7109ea24cde22d872e32b14acaf07b48

Пьеса во многом диктует театру сценическое решение. И несколько виденных прежде «Наших городков» тому подтверждение. Театральное действо творится на наших глазах и рассказывает о городке, то уводя нас в прошлое, то заглядывая в будущее, и представляет персонажей, и повествует о важных событиях, которые тут же иллюстрируются актерами.

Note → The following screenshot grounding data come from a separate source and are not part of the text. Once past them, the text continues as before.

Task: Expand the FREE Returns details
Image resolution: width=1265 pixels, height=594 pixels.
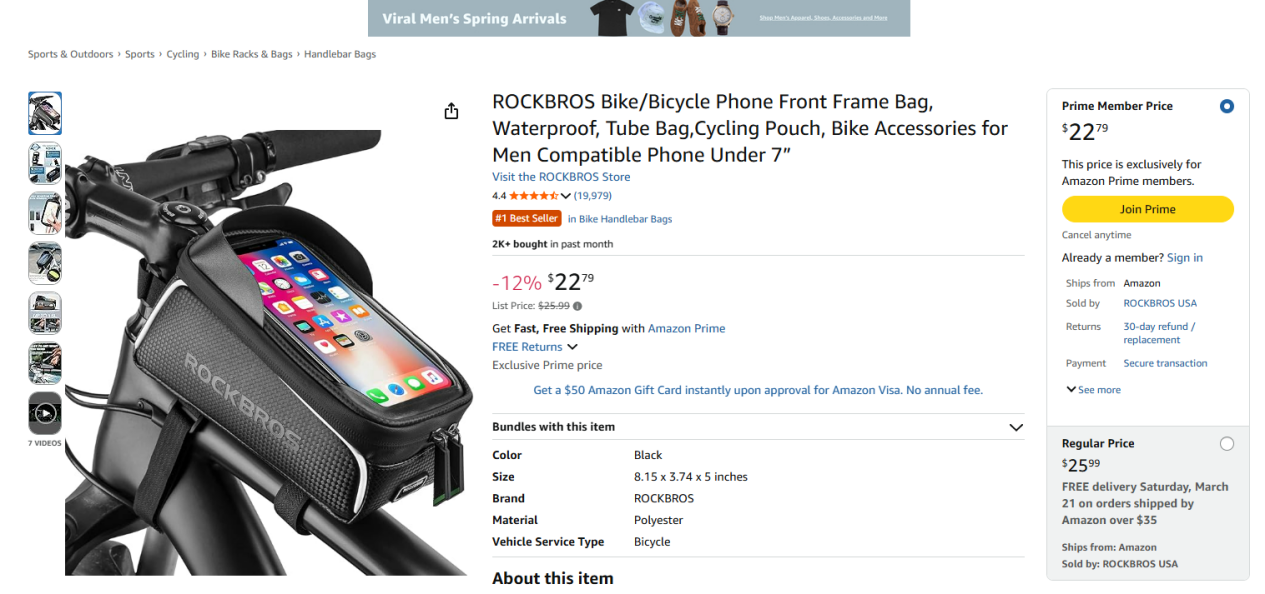Action: point(535,347)
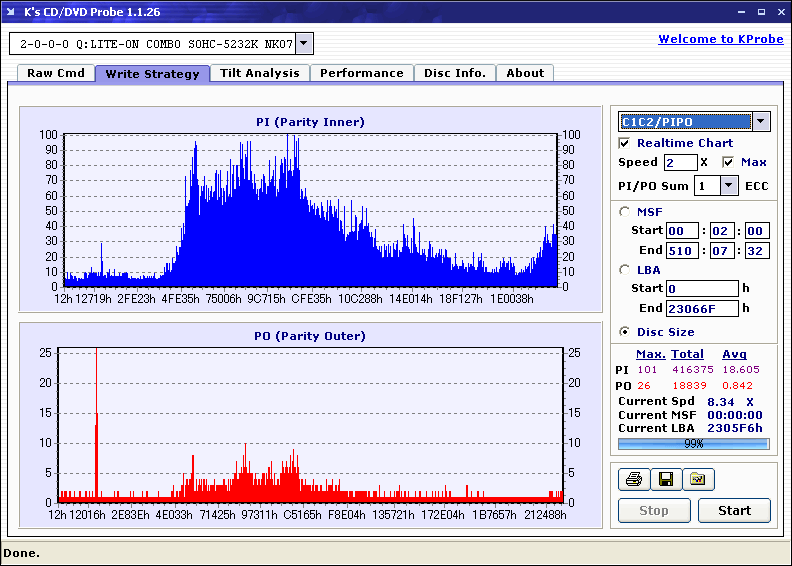
Task: Expand the C1C2/PIPO test type dropdown
Action: 761,122
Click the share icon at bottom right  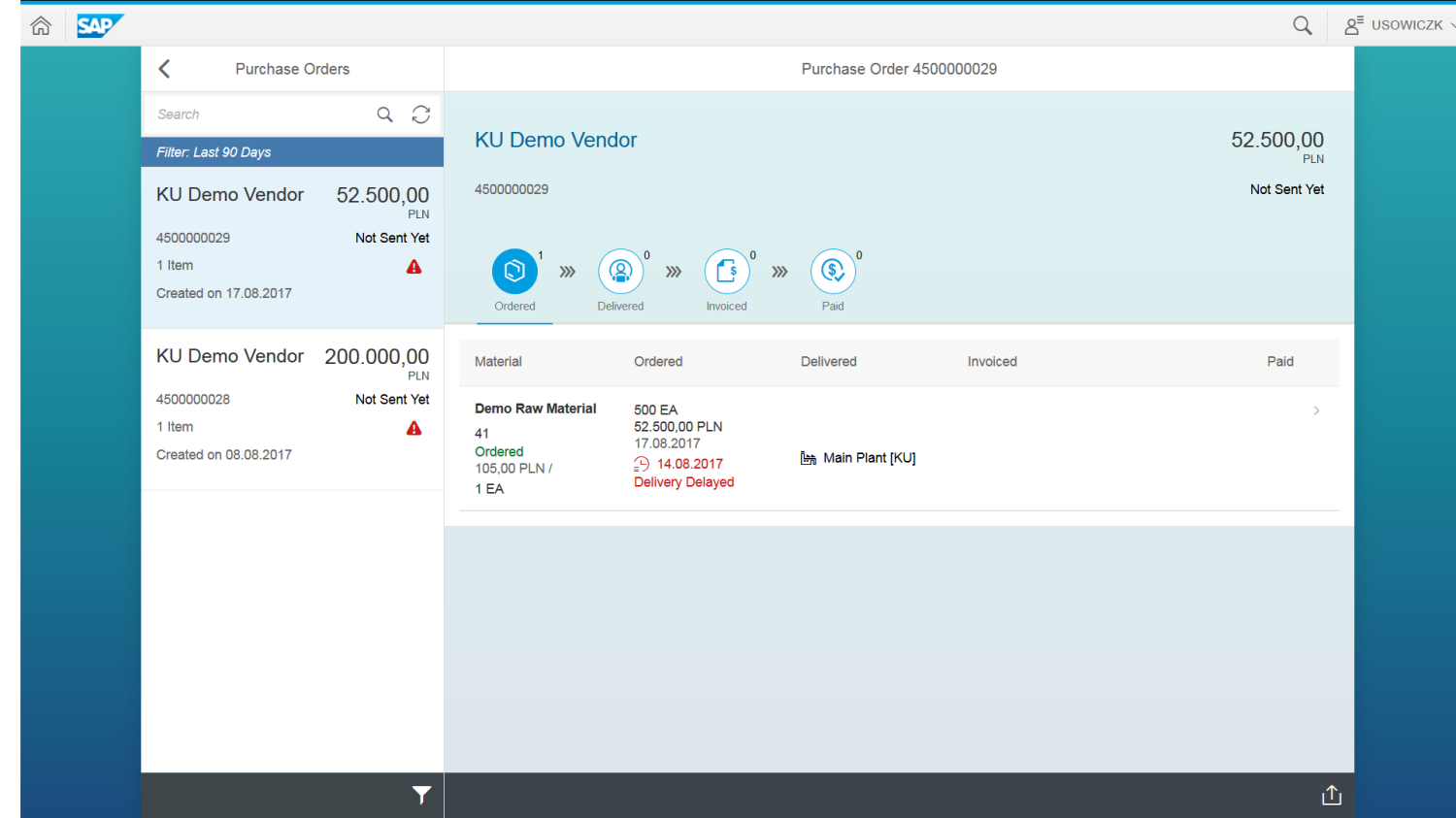pyautogui.click(x=1331, y=795)
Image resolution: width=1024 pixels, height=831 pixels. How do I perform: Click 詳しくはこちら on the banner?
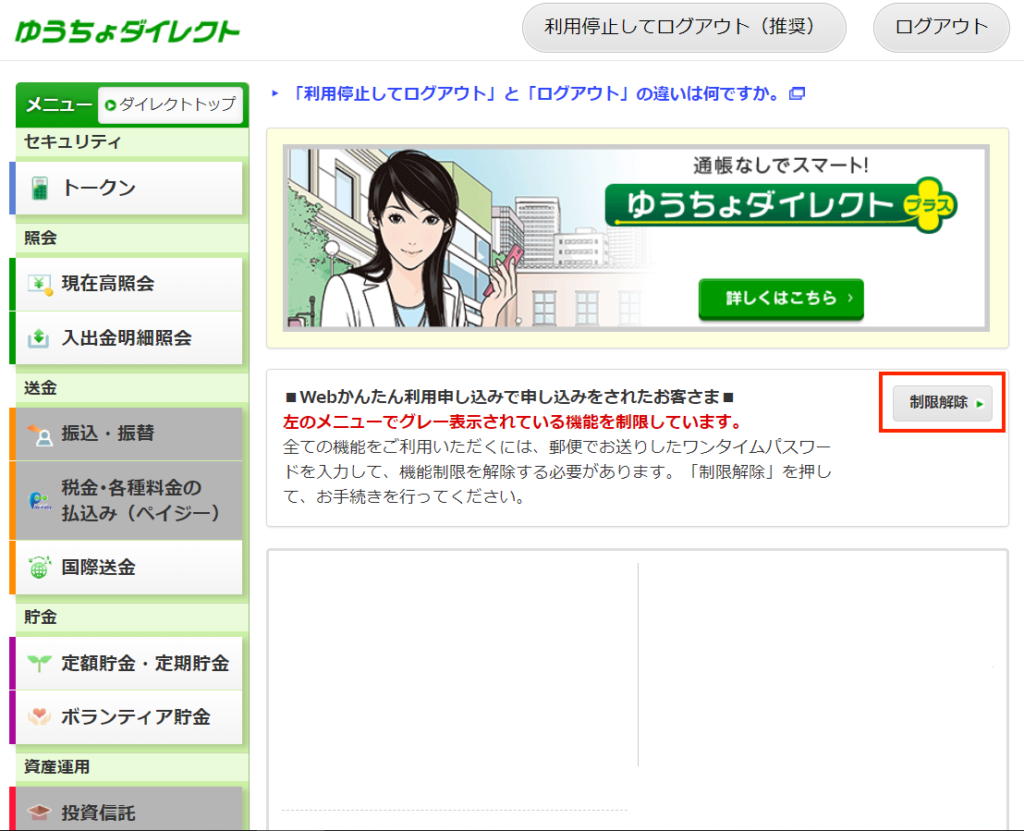(781, 299)
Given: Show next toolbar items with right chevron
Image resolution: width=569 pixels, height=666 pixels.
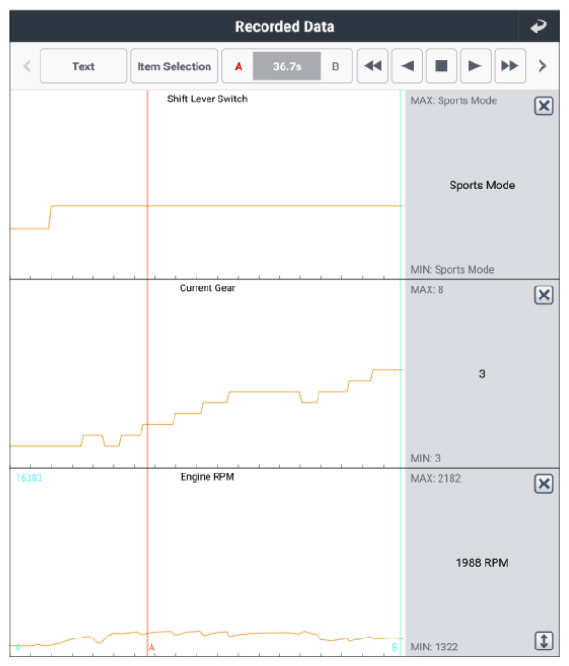Looking at the screenshot, I should pyautogui.click(x=542, y=66).
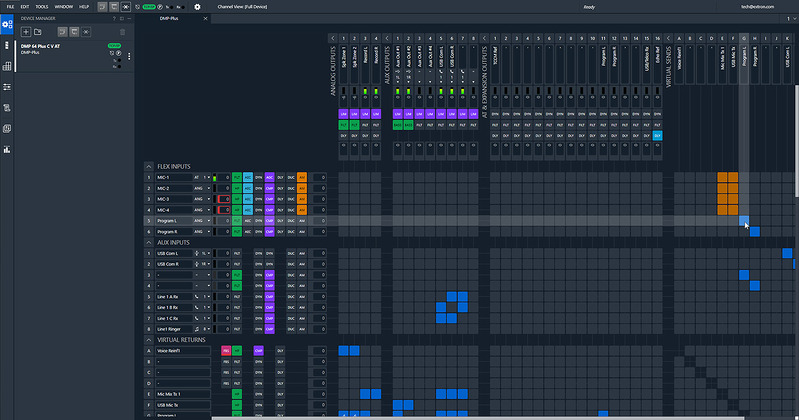Click the open folder icon in Device Manager
This screenshot has height=420, width=799.
39,32
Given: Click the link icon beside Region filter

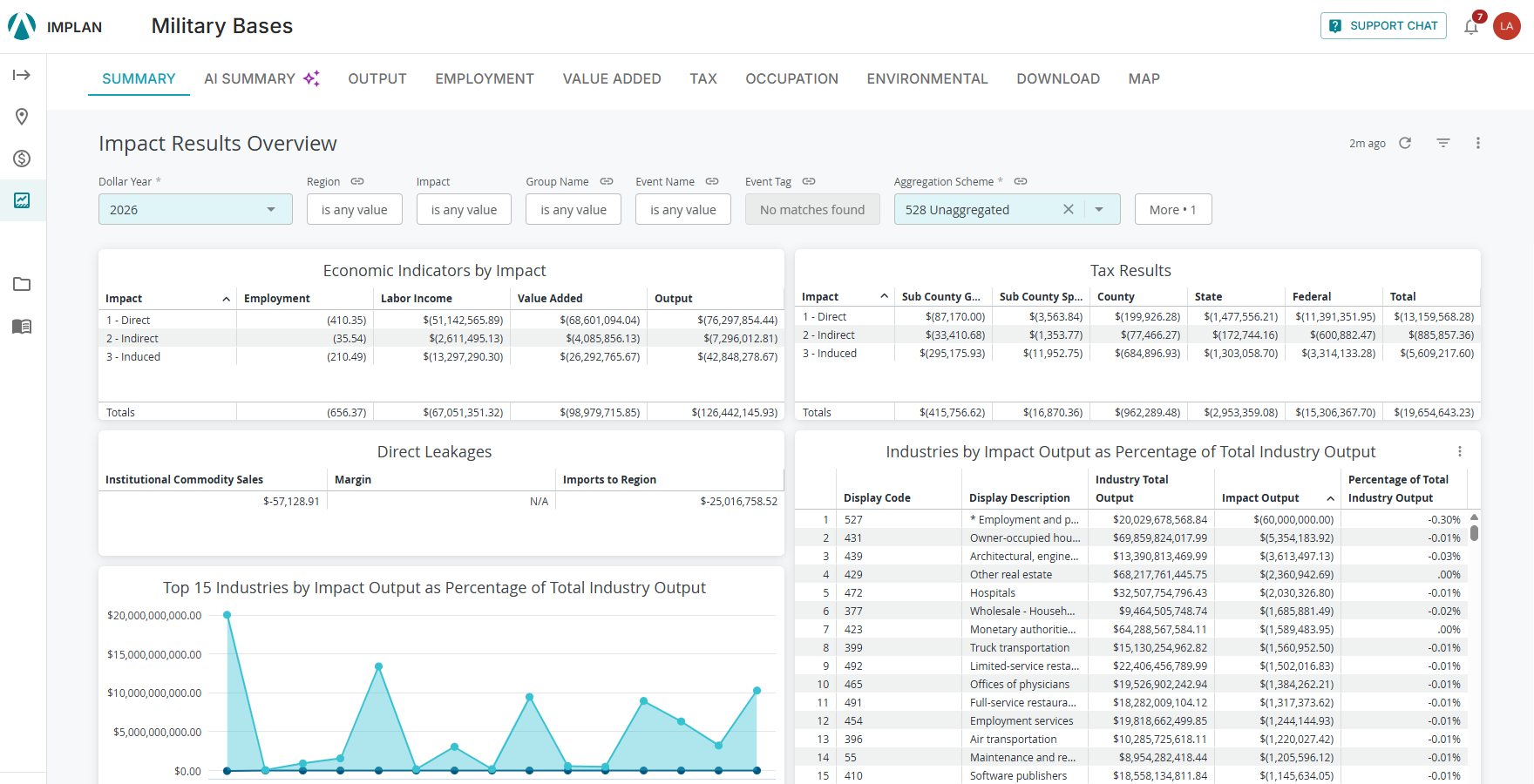Looking at the screenshot, I should point(357,181).
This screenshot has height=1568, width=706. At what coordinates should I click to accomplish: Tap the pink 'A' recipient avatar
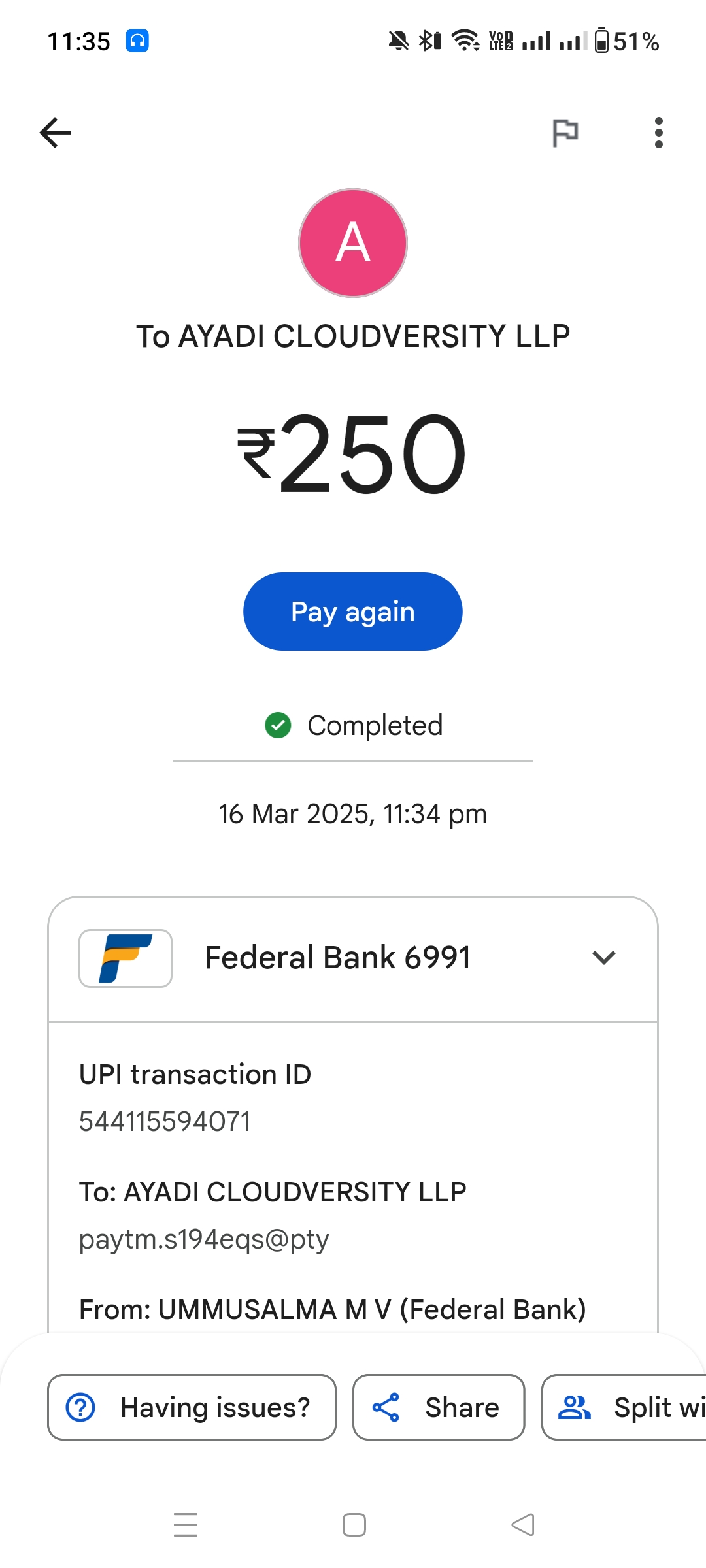353,243
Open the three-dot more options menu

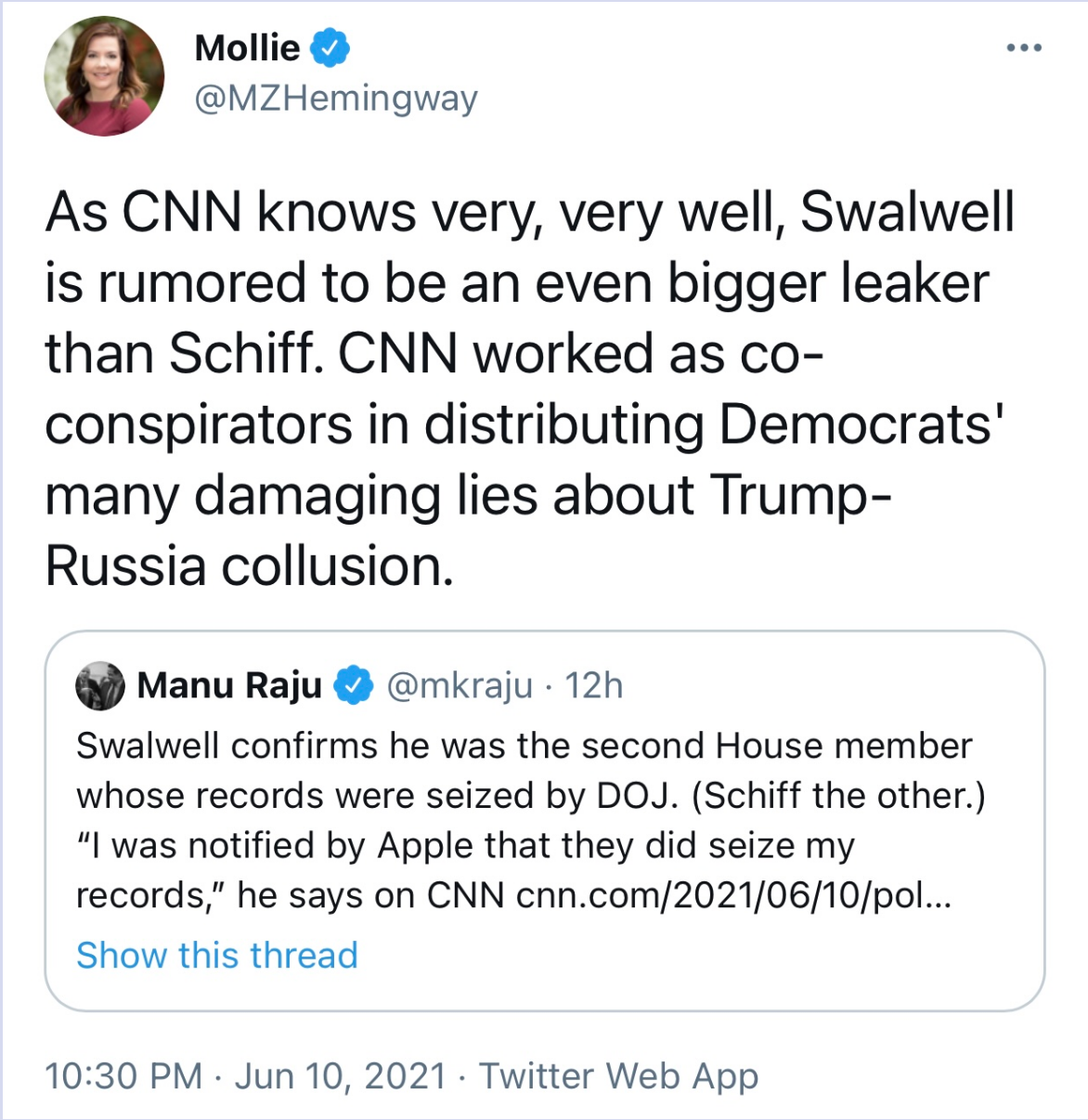(1024, 46)
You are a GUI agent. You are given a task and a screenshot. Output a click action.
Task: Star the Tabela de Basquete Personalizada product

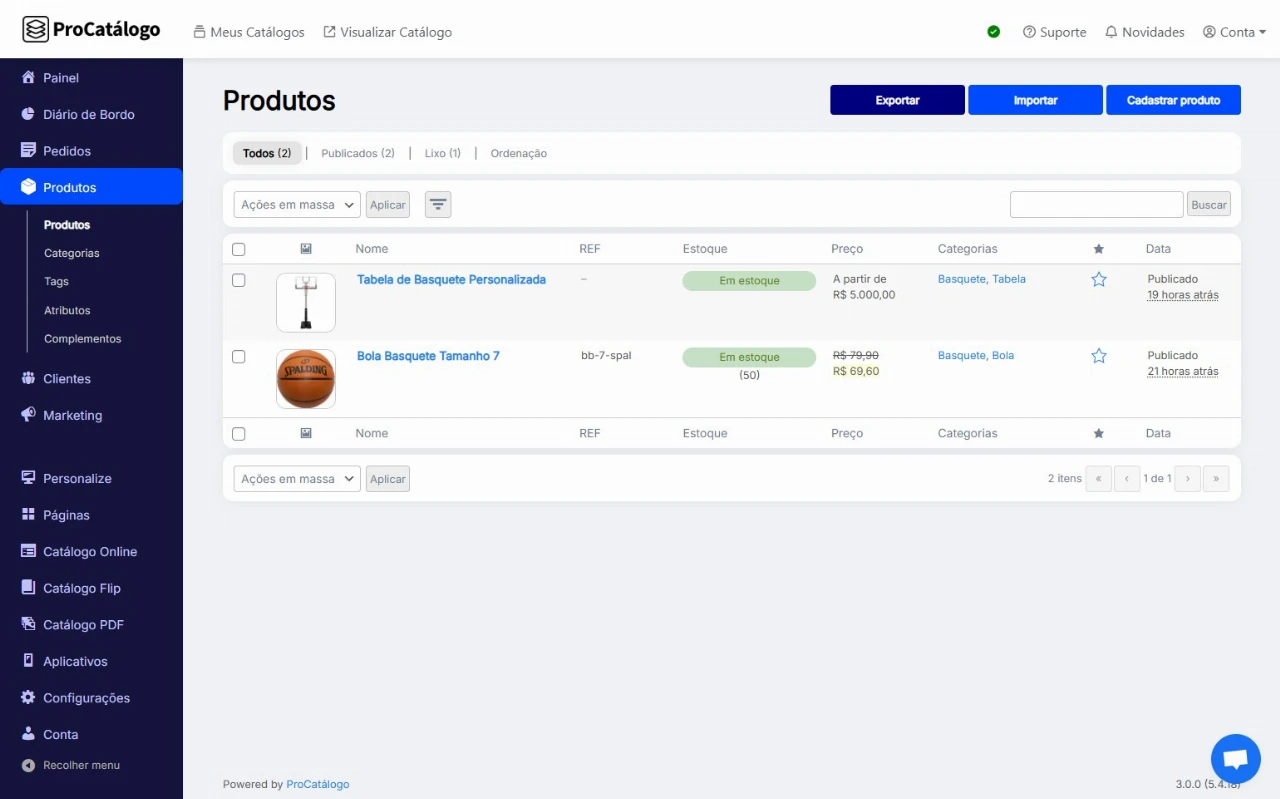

Первое действие, показывающее радостное, детское восприятие мира, решено в музыкально-танцевальном ключе (музыкальное оформление – Сергей Морозов, балетмейстер – Сергей Грицай). Все жители от мала до велика одеты в светлые одежды (художник по костюмам Мария Лукка), пространство обозначено белыми ажурными конструкциями (художник-постановщик Николай Слободяник) и залито ярким светом (художник по свету Денис Дьяченко). Только один человек – потом выяснится, что он могильщик (Анатолий Артемов), – одет во все черное и время от времени проходит по сцене как напоминание: memento mori. Потом цветовая гамма и световая партитура спектакля будут последовательно и вполне предсказуемо меняться. Как и настроение пьесы – от бурной радости к светлой печали.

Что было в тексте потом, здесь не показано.